搭載予定の機能
Thermoのコンセプトとその背景を踏まえた上で、実際のThermoがどういった機能を備えるかを見ていこう。
まずThermoが持つ機能の中で最も感動的なのは、PhotoShopやIllustrator、Fireworksで作成されたファイルを読み込み、グラフィックスコンポーネントを配置したMXMLファイルに変換できる、という点だ。これにより、デザイナが使いなれたPhotoShopやIllustratorで作成したデザインを、そのままRIAのユーザインタフェースに変換することが可能だ。これまでのRIA開発では、デザインからUIへの変換を、開発者が手作業で行っている場合が多い。Thermoを使用すればこうした手順が不要になるうえ、デザインの細部が失われる恐れもほとんどない。
Thermoは、それ自体がグラフィックス編集機能を備える。どのようなレベルの機能が提供されるかは未知数であるが、RIAのUIデザインを行ううえで十分なものになることは間違いないだろう。
RIAのUIデザインを行う際に必要な、ダミーの動的データなども利用できる。デザイン時はダミーデータを使用し、開発時は実際のデータソースから取得したデータを表示する、といったことをソースの改変なく行うことが可能。
また、個々のグラフィックスコンポーネントに対し、アニメーション効果やインタラクティブな機能を追加することができるのも、デモで実証済みだ。Flashのようなフル機能のアニメーション作成機能が提供されることはないだろうが、UIをよりリッチにデコレーションするためのエフェクトなどは、簡単にThermoで実現できる。

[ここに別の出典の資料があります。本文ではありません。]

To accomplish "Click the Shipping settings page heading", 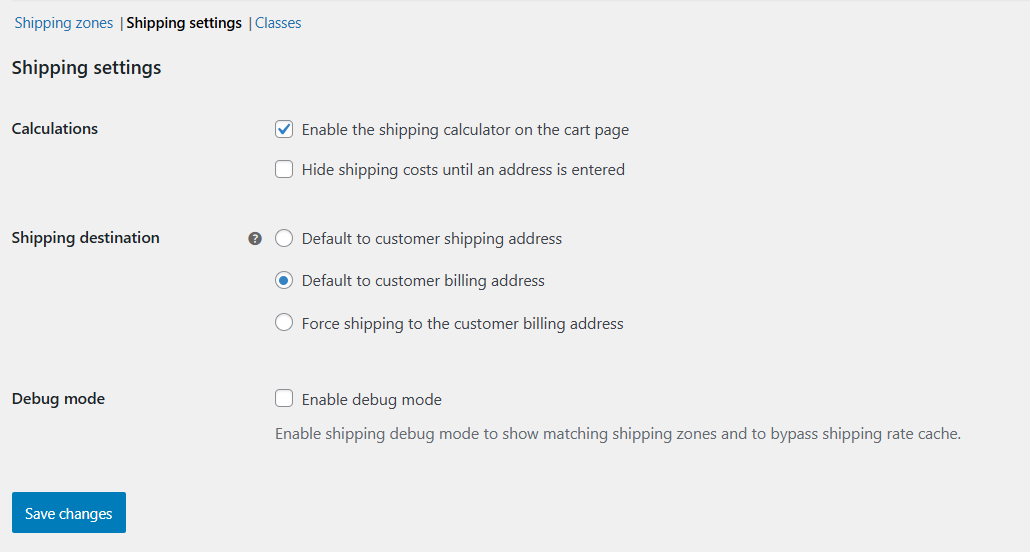I will (x=86, y=68).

そして、Thermoはその見た目からは想像もつかないが、Flex Builderと同じくEclipseベースのIDEだ。これはつまり、Flex BuilderとThermoのプロジェクトファイルを共通化できることを意味する。ということは、Flex Builderを使う開発者の作業と、Thermoを使うデザイナの作業が、シームレスに統合されうるということだ。
さらに、ThermoにはActionScriptエディタも搭載されるとのことである。こうして、デザインもコーディングも行えるツールという方向にどんどん進化していくとなると、Flex Builderとの境界線が見えにくくなるような気もするが、そこはいくつも素晴らしいツールを輩出してきたAdobeのこと。デザイナ向けツールと開発者向けツールの間で、絶妙なラインを引いてくれることだろう。